[Collected data entries]
►

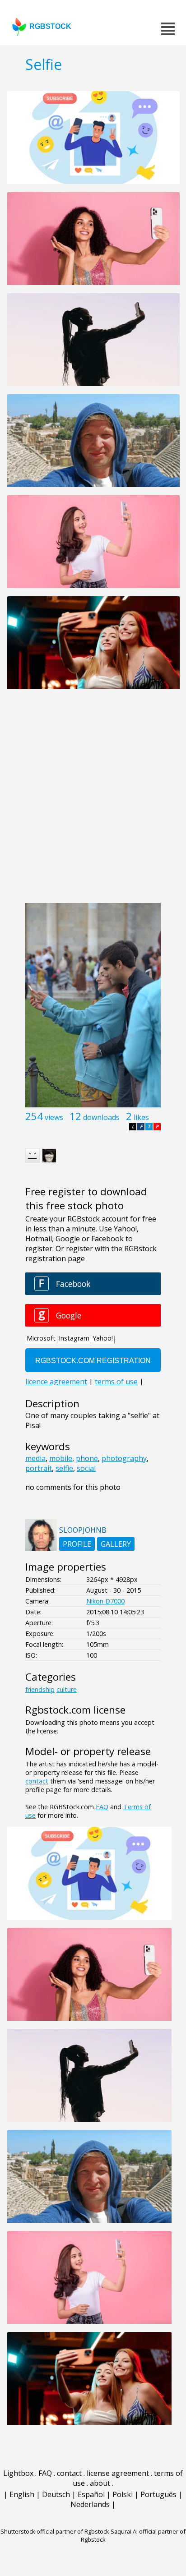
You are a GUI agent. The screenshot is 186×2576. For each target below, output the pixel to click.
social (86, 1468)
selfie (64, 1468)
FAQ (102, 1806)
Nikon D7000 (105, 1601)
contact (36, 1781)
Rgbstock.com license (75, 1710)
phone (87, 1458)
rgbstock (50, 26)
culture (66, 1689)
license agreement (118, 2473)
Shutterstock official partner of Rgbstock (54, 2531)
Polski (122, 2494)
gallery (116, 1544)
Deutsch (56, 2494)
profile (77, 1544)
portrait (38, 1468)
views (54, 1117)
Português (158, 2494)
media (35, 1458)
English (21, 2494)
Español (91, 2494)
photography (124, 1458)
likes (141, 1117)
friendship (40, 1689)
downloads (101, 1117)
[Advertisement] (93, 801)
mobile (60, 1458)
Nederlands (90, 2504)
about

◄

# EXERCISE REQUIREMENTS
Determine how many lines in the entries hold the string "license". Write only the number.

# PROBLEM SOLUTION
2